The TLD that you use doesn’t matter.

Five years ago I may not have made that claim, but the trend is clearly toward search and away from typing domains, so as far as being found on the web (a monumental task in itself, and the subject of another post – or book), search rules, and search doesn’t care how your domain name ends. So if you can force yourself to look beyond king .com, it may be in your interest to do so.

It’s a wide world of TLDs out there. One of them may have your name on it. You may have marketing considerations to take into account, and you should always look at which country some of the more popular country code TLDs represent. For example, .ly is extremely popular, but it’s the Libyan country code, and not everyone necessarily wants to be associated with Libya. No offense Libyans.

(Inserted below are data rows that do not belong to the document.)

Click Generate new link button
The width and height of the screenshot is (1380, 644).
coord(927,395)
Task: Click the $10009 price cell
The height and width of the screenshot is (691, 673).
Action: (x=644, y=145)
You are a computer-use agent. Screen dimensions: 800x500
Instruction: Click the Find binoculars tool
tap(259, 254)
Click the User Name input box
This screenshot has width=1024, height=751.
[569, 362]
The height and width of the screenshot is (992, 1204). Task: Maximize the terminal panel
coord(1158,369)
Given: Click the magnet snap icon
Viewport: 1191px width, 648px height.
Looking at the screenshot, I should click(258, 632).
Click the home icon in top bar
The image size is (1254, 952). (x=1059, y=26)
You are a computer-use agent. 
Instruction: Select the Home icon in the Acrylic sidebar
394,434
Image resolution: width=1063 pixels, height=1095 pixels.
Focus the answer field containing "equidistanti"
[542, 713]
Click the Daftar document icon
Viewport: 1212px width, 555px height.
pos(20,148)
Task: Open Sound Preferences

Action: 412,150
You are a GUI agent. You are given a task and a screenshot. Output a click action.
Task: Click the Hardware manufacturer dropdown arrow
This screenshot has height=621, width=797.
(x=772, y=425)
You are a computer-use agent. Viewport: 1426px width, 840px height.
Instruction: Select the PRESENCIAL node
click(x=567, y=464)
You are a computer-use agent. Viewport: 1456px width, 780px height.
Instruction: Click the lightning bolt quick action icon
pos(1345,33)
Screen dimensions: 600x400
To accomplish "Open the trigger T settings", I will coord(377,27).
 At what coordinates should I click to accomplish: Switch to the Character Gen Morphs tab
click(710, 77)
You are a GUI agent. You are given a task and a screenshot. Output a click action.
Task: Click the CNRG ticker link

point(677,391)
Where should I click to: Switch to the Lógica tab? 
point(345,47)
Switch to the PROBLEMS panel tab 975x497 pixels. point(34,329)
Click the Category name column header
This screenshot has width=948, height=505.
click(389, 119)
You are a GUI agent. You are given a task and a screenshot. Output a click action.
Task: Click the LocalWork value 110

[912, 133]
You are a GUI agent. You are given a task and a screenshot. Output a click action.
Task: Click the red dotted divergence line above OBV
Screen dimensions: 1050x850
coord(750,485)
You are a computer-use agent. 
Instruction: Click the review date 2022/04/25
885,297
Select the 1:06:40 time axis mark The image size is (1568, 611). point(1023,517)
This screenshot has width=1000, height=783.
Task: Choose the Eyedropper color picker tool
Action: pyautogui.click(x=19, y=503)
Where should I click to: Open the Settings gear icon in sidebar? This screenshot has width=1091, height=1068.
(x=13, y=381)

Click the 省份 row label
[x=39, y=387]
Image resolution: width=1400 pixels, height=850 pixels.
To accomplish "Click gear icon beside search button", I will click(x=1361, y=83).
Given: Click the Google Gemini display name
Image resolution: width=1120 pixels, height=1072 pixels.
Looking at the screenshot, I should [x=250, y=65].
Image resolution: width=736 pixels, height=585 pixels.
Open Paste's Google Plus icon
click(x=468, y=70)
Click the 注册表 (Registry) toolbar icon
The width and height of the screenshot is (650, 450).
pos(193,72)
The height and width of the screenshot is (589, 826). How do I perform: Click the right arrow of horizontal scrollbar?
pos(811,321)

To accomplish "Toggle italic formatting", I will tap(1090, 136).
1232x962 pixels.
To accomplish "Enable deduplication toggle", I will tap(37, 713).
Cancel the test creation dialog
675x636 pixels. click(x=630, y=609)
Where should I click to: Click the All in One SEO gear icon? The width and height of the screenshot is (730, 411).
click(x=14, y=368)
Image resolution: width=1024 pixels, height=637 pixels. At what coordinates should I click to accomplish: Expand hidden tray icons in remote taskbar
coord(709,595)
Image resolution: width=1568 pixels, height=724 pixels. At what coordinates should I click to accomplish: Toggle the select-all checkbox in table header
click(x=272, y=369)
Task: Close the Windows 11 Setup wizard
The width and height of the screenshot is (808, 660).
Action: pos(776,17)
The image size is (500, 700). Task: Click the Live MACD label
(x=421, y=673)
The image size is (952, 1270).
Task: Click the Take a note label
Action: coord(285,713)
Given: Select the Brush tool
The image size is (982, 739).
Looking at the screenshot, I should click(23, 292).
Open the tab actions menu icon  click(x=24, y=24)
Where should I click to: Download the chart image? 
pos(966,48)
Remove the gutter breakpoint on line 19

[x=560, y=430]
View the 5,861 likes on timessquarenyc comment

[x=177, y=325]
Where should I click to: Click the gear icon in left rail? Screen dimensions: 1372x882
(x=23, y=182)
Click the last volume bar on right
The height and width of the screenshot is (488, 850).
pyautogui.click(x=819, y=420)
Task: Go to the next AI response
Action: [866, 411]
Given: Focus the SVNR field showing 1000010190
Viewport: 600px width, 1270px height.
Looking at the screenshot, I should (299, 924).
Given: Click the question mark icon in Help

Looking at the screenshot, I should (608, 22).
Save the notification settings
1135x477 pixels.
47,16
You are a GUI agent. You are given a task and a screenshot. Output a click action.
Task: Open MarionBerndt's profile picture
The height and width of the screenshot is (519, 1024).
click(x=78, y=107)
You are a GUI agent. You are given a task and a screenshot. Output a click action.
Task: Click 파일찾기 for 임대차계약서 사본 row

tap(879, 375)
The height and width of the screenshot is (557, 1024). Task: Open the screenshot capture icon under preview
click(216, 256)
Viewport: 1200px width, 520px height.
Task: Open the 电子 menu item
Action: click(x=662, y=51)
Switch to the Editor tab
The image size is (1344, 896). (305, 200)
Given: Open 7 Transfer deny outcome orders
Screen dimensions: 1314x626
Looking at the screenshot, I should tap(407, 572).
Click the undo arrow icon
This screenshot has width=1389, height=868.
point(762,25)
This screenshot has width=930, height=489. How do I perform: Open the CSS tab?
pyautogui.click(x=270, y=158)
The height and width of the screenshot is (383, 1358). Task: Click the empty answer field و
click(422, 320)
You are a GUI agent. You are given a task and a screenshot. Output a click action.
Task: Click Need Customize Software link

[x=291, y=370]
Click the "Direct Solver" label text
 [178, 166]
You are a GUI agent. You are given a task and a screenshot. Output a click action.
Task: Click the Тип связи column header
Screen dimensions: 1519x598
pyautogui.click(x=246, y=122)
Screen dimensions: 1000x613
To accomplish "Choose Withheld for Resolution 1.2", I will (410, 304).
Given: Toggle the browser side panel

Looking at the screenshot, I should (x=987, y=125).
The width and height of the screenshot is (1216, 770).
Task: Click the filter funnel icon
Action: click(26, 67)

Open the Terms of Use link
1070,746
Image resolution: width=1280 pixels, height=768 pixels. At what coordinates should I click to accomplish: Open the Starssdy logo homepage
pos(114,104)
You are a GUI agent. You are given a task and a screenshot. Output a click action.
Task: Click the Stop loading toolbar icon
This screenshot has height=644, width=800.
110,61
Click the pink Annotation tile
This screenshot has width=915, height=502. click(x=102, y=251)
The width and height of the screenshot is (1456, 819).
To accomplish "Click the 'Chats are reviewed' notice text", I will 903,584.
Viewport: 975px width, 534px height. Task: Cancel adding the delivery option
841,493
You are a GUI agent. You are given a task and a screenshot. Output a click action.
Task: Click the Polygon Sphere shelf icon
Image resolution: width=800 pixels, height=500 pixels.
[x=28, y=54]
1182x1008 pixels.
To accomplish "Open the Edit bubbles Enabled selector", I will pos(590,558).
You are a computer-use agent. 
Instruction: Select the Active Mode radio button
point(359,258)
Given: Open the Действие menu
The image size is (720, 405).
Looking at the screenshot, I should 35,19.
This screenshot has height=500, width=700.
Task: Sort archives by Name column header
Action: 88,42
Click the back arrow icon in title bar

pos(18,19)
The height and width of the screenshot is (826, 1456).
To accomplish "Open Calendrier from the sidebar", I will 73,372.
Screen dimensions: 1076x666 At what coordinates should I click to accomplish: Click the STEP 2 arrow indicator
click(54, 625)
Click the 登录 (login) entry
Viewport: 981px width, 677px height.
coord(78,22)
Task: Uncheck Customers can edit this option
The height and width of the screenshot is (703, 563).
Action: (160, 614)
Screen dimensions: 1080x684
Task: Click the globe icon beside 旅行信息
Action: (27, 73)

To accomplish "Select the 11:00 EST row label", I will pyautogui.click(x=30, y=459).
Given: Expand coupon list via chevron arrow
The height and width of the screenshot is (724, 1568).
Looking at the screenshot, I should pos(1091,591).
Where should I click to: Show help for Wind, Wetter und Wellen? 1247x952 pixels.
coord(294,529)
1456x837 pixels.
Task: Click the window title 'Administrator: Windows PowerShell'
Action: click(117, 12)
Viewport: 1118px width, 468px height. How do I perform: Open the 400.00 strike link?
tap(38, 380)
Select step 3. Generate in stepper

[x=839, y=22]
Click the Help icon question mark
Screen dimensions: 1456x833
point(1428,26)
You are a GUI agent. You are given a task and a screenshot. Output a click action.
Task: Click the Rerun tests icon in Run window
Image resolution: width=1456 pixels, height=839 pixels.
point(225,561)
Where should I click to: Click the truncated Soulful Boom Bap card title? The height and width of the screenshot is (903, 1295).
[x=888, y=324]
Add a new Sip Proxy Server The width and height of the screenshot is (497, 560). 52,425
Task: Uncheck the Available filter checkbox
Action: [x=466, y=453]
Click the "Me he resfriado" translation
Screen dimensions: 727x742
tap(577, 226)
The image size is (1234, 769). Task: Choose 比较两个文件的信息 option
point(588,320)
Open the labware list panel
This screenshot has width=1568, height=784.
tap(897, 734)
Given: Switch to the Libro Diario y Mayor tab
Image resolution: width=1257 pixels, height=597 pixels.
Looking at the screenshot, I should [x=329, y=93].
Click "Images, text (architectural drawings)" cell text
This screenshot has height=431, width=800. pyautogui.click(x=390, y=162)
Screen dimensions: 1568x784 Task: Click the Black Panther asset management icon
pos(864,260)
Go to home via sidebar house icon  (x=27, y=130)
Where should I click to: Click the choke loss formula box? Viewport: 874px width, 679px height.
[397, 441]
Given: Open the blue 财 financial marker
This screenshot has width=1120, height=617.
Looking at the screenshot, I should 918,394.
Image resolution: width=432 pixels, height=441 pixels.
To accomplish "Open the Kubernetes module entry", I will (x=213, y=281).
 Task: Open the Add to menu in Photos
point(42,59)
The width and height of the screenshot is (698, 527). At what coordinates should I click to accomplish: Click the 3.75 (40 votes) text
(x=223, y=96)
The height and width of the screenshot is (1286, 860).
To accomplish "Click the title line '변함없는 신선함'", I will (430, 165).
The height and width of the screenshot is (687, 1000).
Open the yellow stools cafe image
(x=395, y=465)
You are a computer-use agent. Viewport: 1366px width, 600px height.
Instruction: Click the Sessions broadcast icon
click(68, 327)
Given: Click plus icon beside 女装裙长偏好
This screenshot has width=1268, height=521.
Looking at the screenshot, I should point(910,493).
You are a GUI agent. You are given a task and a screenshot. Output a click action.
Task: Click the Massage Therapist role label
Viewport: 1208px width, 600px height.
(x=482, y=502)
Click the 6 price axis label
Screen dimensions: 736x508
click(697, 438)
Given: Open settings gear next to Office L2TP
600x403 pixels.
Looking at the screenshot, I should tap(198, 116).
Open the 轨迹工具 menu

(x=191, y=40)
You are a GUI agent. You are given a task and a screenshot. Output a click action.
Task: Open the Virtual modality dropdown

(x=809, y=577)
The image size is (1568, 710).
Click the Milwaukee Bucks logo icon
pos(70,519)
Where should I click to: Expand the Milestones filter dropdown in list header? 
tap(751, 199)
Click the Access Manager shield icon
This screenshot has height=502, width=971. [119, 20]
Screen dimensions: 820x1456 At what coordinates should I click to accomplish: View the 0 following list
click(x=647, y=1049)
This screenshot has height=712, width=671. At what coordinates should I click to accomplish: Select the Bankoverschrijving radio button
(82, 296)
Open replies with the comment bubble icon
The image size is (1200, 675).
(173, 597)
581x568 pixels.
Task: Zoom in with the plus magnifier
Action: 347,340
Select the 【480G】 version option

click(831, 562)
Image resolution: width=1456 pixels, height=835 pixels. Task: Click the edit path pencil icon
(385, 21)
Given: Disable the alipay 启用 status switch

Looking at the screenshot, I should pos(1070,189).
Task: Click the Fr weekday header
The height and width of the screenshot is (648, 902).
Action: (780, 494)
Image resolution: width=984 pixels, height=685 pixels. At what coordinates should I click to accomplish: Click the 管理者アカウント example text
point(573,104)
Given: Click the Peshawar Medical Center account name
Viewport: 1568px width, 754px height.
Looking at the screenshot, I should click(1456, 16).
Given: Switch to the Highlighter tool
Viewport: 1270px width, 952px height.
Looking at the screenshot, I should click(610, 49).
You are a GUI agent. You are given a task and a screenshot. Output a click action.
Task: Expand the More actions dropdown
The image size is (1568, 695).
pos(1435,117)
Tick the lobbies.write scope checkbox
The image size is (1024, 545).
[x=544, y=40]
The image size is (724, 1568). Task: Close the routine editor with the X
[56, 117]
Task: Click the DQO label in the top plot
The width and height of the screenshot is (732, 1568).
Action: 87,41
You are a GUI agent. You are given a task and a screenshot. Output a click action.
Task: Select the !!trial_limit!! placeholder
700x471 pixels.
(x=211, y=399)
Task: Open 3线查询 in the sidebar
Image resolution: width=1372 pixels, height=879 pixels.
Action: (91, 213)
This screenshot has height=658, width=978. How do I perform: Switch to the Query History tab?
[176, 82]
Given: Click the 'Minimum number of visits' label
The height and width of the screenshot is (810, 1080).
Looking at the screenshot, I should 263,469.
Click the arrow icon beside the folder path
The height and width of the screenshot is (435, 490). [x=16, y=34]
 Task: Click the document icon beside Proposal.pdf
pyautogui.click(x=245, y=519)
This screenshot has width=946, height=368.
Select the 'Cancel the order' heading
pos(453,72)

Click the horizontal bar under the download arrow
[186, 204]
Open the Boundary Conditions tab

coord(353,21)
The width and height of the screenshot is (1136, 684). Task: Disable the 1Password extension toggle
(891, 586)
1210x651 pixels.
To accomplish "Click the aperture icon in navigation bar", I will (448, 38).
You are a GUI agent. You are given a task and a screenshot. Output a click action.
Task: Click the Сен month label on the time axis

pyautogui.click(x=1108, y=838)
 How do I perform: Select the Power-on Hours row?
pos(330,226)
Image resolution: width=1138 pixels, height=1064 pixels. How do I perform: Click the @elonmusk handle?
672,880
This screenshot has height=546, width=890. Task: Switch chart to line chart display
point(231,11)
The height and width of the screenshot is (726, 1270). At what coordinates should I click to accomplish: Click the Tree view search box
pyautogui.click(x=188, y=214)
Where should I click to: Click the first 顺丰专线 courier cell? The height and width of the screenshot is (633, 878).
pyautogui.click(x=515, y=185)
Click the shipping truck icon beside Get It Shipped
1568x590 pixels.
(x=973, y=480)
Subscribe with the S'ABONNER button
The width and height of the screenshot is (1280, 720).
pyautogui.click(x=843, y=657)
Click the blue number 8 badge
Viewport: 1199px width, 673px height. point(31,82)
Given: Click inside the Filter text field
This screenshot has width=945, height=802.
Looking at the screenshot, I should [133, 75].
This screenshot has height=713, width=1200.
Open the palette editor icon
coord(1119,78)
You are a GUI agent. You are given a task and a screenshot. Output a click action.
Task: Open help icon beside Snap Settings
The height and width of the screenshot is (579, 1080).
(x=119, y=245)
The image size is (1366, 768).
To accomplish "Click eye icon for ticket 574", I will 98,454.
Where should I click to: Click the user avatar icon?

You’re probably thinking, “Hey, Michael, you guys don’t even register all these different TLDs, why are you telling me to go to someone else?” It’s true, we only provide registration for a few generic TLDs. That’s because that small handful of TLDs are still far and away the ones that people want to use. This article is for those of you who don’t mind stepping out into the great vast void and seeing what there is to find. It’s cold out there, but I’m told the view is spectacular.

Oh, that tip for finding an available domain in the ever-desirable .com namespace? Join two unrelated words. I know it sounds simple and obvious, and it is. But it’s also an endless source of available domain names, and one most people overlook. If you’re creative, you can find a combination that works for your project in a few minutes. I’ve used that little trick to find dozens of domain names for people who thought they could never find a .com domain.

And when you find your .com (or .net, .org, .biz, .cloud, .club, .info, .name, .pro, .store or .xyz) domain, you can easily register it directly from your Winhost Control Panel.

Wikipedia has a useful list of all TLDs, along with information on country code TLD domain registration. If you want to register a country code TLD domain without a lot of research, sites like EuroDNS can be very useful.